## [EXERCISE OBJECTIVE]
Continue the comment thread about the Affordable Care Act, starting right after its last sentence.

BEGIN SELECTED TEXT


    Plus, Congress did not fully fund the risk corridors to pay for adverse selection. What does that mean? They are strangling insurers who were supposed to get extra funding for taking on “high claimant risk” from pent up health care demand. This is why the carriers are struggling.

    So, this imperfect law which has seen over 20 million folks covered, could be easily improved with these and other changes, if Congress worked toward that purpose and stopped the win/ lose modus operandi of governing. And, the sad irony of all of this, is the ACA is based in large part to a GOP idea, which was advocated by Tea Party leadership for the whole country.

    And, the final issue is this. We are aging country and the most obese country in the world. Plus, as the Epipen example shows, drug companies like to charge full margin to American consumers. So, for these reasons, healthcare costs will rise regardless of the system. The ACA helps, but could help much more.

    Great post, Keith

    • Dear Keith,

      The Medicaid expansion would also reduce infant mortality rates. The U.S. has the highest numbers of infant mortality births than any other developed country (As per CDC and CIA numbers). The ones stopping legislators from improving the product are the very same ones who are pro life zealots who won’t lift a finger to help expecting poor mothers who need pre and post natal care.

      I have conservative friends with family members who are on Obamacare. And they are grateful for it. The democrats should not play defense on this subject.

      I am a RINO, Gronda

    • Gronda, I see that piece about the infant mortality. Also, two other factoids are states with Medicaid expansion see much fewer rates of personal bankruptcy due to medical care and the hospitals have better collection rates of accounts receivables. One of the options the next president should consider is adding a public option where there is not enough competition. That will help with the deficit as well. We need more RINOs as they represent what the Republican party used to be about. Keith

      • Dear Keith,

        The public option in certain markets would be a major step in the right direction. Doing something about the sky rocketing costs of prescriptions would be another way to bring down costs.

END SELECTED TEXT
BEGIN DATA LISTING

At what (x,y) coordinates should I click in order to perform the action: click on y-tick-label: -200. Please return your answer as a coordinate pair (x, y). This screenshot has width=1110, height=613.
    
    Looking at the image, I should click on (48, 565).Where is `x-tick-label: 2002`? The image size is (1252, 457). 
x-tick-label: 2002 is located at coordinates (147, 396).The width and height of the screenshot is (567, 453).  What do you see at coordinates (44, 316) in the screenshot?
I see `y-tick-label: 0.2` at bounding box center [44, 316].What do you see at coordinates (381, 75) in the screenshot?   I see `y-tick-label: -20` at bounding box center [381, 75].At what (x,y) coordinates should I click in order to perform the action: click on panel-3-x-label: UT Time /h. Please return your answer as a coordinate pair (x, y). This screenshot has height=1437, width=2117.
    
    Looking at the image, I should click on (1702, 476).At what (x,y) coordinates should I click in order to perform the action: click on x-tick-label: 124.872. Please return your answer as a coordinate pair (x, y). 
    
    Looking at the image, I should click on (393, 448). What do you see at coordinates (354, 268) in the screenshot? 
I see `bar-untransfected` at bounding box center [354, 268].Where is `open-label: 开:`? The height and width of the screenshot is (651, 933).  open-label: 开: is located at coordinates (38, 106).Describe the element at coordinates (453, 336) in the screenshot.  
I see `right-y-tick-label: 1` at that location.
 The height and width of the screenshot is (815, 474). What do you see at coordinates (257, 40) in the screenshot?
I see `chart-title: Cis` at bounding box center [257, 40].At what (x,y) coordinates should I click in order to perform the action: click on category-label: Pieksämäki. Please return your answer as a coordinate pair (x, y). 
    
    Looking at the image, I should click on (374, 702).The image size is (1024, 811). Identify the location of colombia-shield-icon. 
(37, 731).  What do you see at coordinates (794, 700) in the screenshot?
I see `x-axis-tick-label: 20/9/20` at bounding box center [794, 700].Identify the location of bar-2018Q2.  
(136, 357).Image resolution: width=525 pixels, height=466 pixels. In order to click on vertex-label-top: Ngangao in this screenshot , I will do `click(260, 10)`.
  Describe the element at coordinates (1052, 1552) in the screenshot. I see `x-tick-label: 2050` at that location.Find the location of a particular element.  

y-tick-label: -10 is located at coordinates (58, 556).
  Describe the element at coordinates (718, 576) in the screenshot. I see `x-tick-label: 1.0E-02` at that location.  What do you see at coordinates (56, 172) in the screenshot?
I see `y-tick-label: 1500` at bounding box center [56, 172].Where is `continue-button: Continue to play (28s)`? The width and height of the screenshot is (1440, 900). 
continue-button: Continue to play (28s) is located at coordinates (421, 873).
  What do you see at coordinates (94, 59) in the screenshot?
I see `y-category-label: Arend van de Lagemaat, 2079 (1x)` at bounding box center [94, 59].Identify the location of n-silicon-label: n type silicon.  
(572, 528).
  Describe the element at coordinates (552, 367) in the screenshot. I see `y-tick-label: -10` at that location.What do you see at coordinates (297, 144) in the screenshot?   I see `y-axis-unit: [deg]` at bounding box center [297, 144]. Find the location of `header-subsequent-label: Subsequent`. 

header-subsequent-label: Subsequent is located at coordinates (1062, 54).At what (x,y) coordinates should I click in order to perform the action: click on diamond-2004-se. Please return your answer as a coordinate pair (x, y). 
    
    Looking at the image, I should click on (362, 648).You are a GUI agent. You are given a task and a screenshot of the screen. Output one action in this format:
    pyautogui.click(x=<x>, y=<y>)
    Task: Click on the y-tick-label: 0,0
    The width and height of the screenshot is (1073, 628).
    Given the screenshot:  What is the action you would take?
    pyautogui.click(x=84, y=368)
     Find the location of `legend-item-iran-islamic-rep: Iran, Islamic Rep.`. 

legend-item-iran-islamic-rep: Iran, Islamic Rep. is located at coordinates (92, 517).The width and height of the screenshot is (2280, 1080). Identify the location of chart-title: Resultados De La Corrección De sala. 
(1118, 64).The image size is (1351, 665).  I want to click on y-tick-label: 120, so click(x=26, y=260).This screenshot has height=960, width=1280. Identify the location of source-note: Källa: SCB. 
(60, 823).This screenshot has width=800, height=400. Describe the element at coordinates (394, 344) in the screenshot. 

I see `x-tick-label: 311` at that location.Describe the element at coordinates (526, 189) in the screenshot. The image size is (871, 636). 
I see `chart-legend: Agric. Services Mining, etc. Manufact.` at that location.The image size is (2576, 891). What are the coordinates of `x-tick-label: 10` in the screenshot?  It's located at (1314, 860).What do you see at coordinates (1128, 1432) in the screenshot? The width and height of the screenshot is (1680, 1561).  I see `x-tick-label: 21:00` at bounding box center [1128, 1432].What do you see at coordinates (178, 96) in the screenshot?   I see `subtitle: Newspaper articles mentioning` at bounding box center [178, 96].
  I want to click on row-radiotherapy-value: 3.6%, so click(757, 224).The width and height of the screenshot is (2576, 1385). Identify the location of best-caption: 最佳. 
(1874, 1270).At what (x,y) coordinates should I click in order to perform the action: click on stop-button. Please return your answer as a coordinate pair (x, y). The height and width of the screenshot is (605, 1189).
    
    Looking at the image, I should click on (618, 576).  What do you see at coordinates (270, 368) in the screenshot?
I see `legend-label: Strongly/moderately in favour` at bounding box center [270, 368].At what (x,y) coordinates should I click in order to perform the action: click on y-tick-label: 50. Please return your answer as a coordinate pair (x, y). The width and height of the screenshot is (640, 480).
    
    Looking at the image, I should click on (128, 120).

END DATA LISTING

## [YOUR RESPONSE]
        Thanks for your comments, Gronda

        • Jueseppi,

          It is hotter than Hades in Chicago this summer which is where I am. I am babysitting while my son and his wife move into their new home in the Oak Park area. I’ll be back in Florida sometime in September.

          Thank you for your kind words, Gronda

  2. I’m waiting to see if an investigate journalist is going to get involved in and report how some states who extended Medicaid coverage are lying to the Department of Treasury of providing coverage to people who they actually denied. If those states are receiving federal money for expanding Medicaid, they are committing fraud. As it is now, there is no government agency to oversee that. Complaints to the federal Health and Welfare are referred to the state agency committing the fraud.

    • Xena, I would love to find out this information. I do not like to see fraud when it is our tax dollars at stake. I’ll do some research on this issue. Thanks for the tip, Gronda

      • Gronda, I’m not sure if you’ll find any reports on this issue by major media. As it stands now, the Dept. of Treasury is maybe the only federal agency who can ferret out the issue. I’ve down some snooping of my own, even talking to some federal agency personnel who verified that people have received forms to file with their income taxes. The forms are from state agencies that administer Medicaid, yet the people say that they were denied Medicaid. It’s going to take an investigate journalist with plenty of time and the backing of a major news source to really get all of the necessary information from the Dept. of Treasury, and what it means for tax credits to the states.